▶ _To do_: Using the records provided below, locate and copy each line that contains the word "Klinkhämer".

▶ _Data_:
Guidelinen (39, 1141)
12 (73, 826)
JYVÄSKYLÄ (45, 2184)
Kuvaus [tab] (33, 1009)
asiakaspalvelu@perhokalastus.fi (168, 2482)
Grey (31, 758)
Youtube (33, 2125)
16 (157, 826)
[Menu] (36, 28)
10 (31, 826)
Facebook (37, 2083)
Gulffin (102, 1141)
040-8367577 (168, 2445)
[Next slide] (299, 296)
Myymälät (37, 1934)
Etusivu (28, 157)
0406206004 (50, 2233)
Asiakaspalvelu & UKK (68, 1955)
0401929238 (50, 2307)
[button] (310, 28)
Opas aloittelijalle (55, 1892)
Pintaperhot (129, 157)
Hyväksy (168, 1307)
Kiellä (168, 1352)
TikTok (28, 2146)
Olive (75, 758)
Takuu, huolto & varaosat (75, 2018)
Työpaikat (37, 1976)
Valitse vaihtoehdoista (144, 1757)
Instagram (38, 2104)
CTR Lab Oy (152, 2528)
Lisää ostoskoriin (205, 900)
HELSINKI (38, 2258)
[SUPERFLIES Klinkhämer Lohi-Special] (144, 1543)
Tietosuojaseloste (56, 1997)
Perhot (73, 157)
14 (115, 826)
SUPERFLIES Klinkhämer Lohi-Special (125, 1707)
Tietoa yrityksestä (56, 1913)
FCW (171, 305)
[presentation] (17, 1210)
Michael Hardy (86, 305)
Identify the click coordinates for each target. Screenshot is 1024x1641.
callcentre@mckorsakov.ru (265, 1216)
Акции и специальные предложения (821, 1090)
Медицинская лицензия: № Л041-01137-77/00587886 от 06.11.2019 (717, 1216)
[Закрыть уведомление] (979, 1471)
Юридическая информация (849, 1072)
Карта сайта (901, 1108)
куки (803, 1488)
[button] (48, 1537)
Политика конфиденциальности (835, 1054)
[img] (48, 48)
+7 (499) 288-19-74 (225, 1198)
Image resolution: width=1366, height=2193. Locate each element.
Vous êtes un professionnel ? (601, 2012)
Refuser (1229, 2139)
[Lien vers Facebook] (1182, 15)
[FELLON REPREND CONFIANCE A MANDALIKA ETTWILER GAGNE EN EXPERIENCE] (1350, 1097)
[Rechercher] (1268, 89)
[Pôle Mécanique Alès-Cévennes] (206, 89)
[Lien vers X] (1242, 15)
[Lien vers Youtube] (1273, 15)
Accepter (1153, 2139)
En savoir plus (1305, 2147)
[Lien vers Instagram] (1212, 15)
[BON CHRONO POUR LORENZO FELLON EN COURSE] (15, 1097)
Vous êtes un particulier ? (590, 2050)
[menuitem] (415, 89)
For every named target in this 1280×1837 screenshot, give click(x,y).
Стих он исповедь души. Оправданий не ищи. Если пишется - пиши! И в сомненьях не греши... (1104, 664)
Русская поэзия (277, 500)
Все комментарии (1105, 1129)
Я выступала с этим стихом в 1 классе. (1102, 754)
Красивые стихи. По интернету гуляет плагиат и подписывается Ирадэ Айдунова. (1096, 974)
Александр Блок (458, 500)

▶ _Result of the task_:
[SUPERFLIES Klinkhämer Lohi-Special] (144, 1543)
SUPERFLIES Klinkhämer Lohi-Special (125, 1707)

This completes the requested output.